# Kerodon

$\Newextarrow{\xRightarrow}{5,5}{0x21D2}$

Example 2.4.2.3 (Ordinary Categories as Simplicial Categories). Let $\operatorname{\mathcal{C}}$ be an ordinary category. We define a simplicial category $\underline{\operatorname{\mathcal{C}}}_{\bullet }$ as follows:

• The objects of $\underline{\operatorname{\mathcal{C}}}_{\bullet }$ are the objects of $\operatorname{\mathcal{C}}$.

• For every pair of objects $X,Y \in \operatorname{Ob}( \underline{\operatorname{\mathcal{C}}}_{\bullet } ) = \operatorname{Ob}(\operatorname{\mathcal{C}})$, $\operatorname{Hom}_{ \underline{\operatorname{\mathcal{C}}} }( X, Y )_{\bullet }$ is the constant simplicial set associated to the set $\operatorname{Hom}_{\operatorname{\mathcal{C}}}(X,Y)$ (see Construction 1.1.4.2).

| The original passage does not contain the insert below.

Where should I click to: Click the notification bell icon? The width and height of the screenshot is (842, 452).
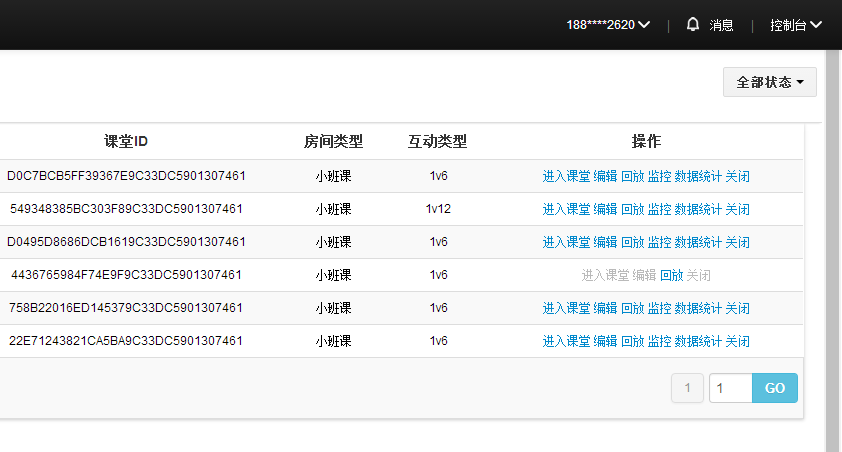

• For every triple of objects $X,Y,Z \in \operatorname{Ob}( \operatorname{\mathcal{C}}_{\bullet } ) = \operatorname{Ob}(\operatorname{\mathcal{C}})$, the composition law

$c_{Z,Y,X}: \operatorname{Hom}_{\underline{\operatorname{\mathcal{C}}}}( Y,Z)_{\bullet } \times \operatorname{Hom}_{ \underline{\operatorname{\mathcal{C}}} }( X,Y)_{\bullet } \rightarrow \operatorname{Hom}_{ \underline{\operatorname{\mathcal{C}}}}( X, Z )_{\bullet }$

on $\underline{\operatorname{\mathcal{C}}}_{\bullet }$ is determined by the composition law $\operatorname{Hom}_{\operatorname{\mathcal{C}}}(Y,Z) \times \operatorname{Hom}_{\operatorname{\mathcal{C}}}(X,Y) \rightarrow \operatorname{Hom}_{\operatorname{\mathcal{C}}}(X,Z)$ on $\operatorname{\mathcal{C}}$.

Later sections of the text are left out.